- Activity: Beginning with the line that contains "Given: Choose Regional", copy each subsequent line of the data below through the last one, including both ends but not the pictures.

--- Entries provided Enclosed Below ---

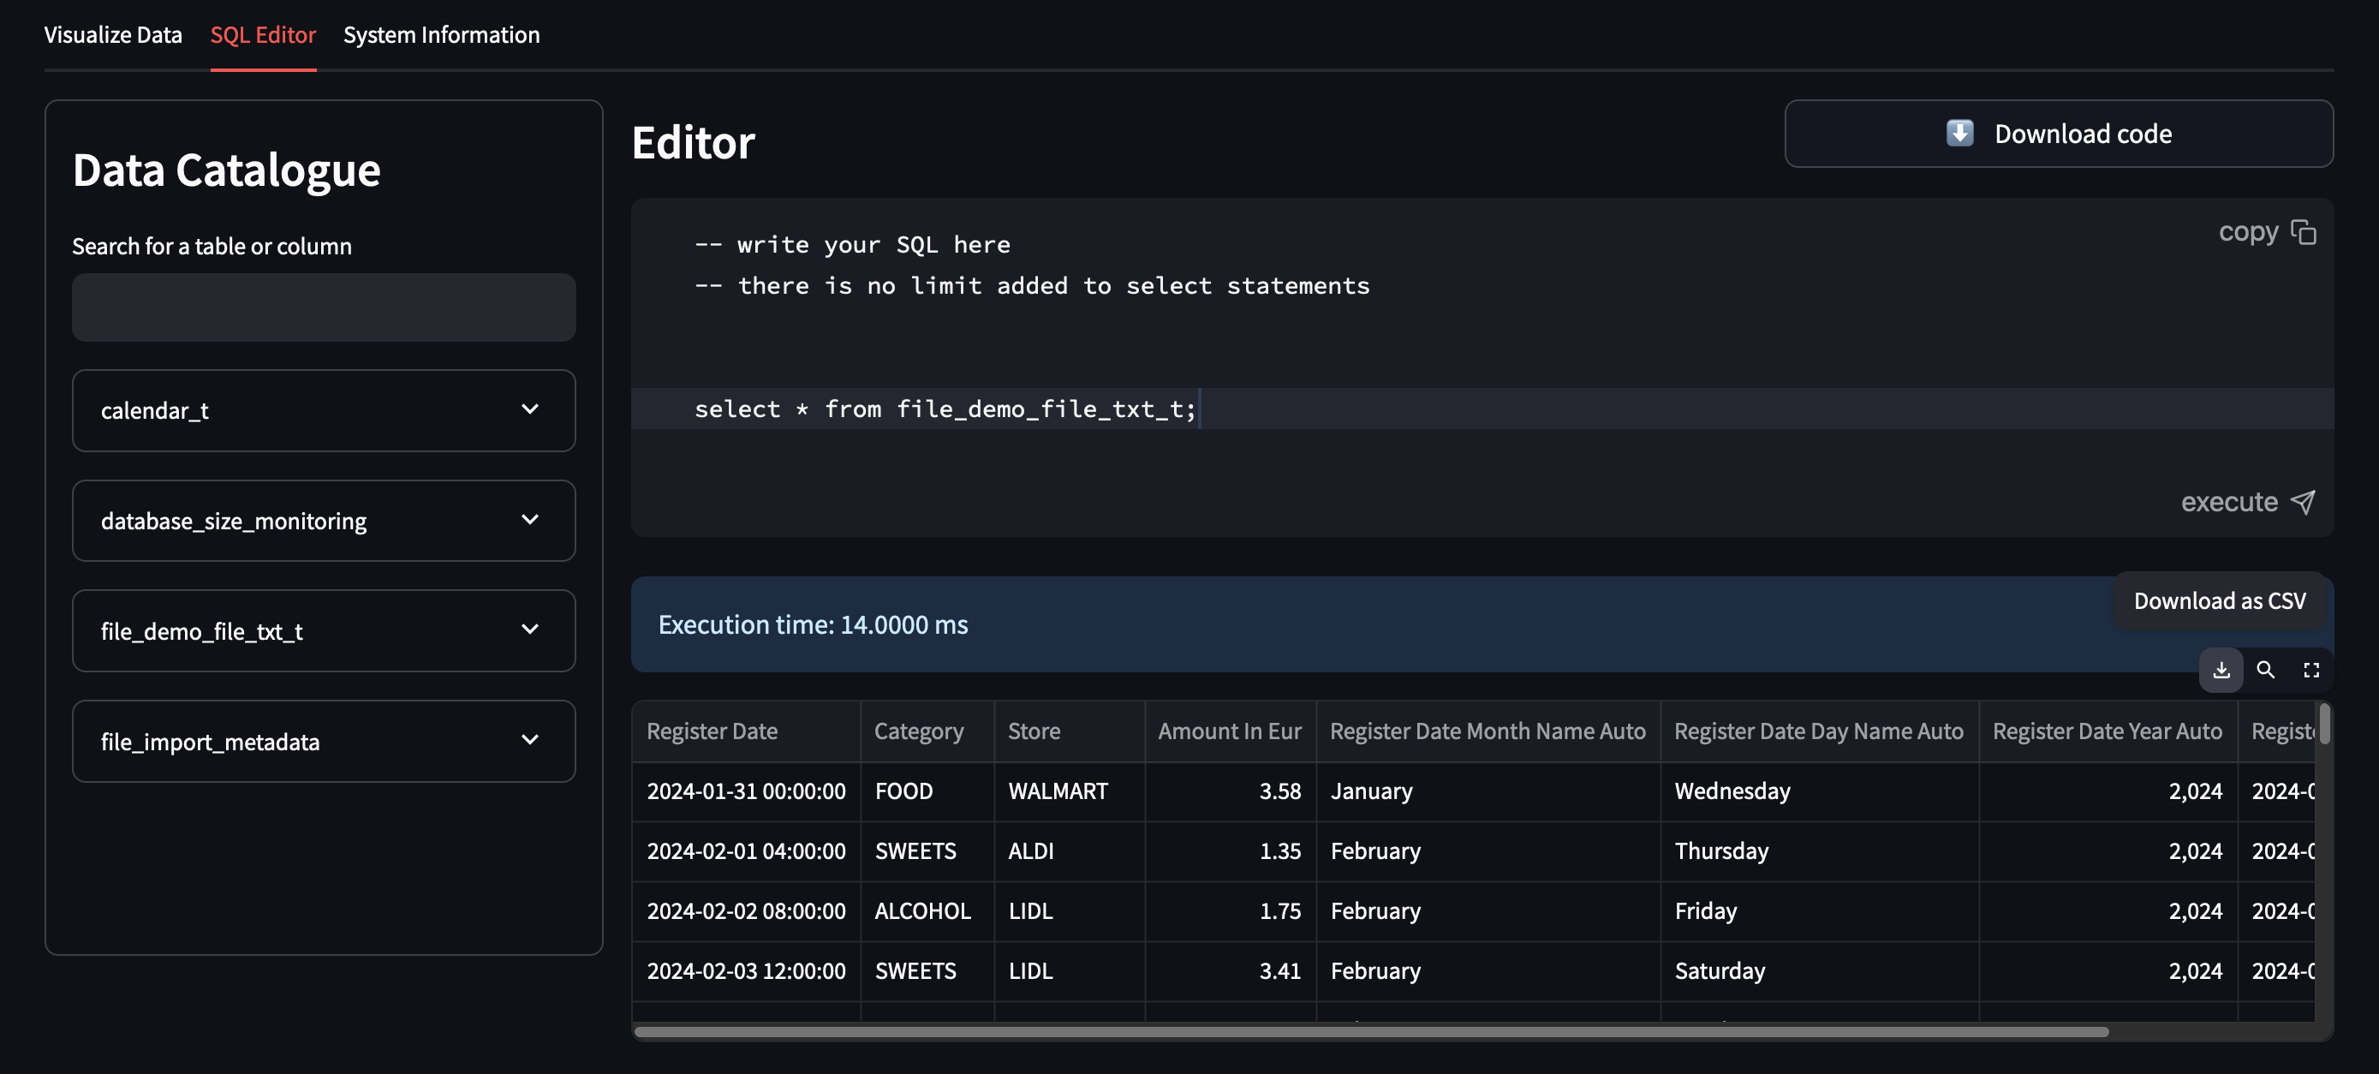Click the download results as CSV icon

(x=2221, y=670)
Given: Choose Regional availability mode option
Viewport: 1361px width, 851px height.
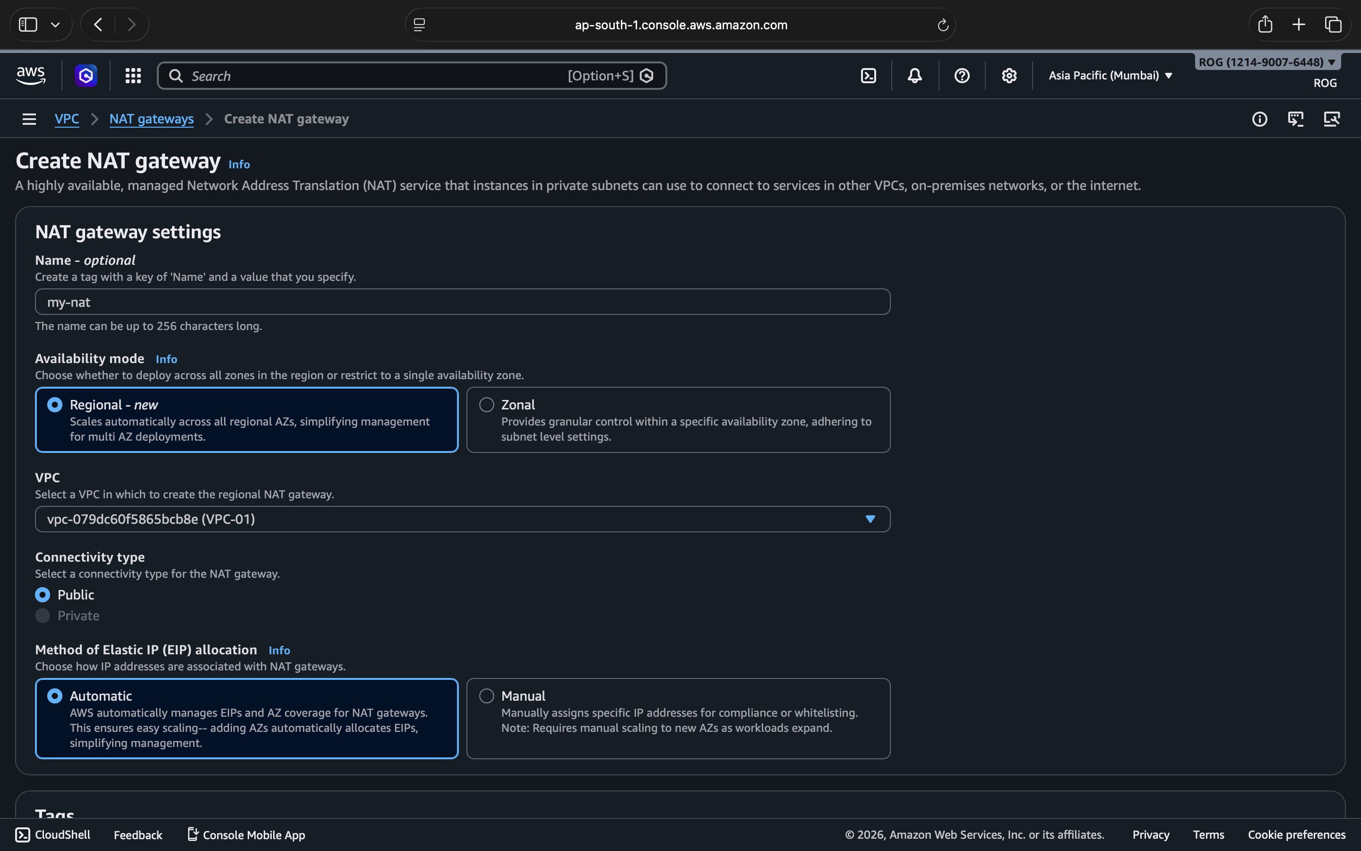Looking at the screenshot, I should [55, 405].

--- End of Enclosed Entries provided ---

- Written solution:
Given: Choose Regional availability mode option
Viewport: 1361px width, 851px height.
Looking at the screenshot, I should [55, 405].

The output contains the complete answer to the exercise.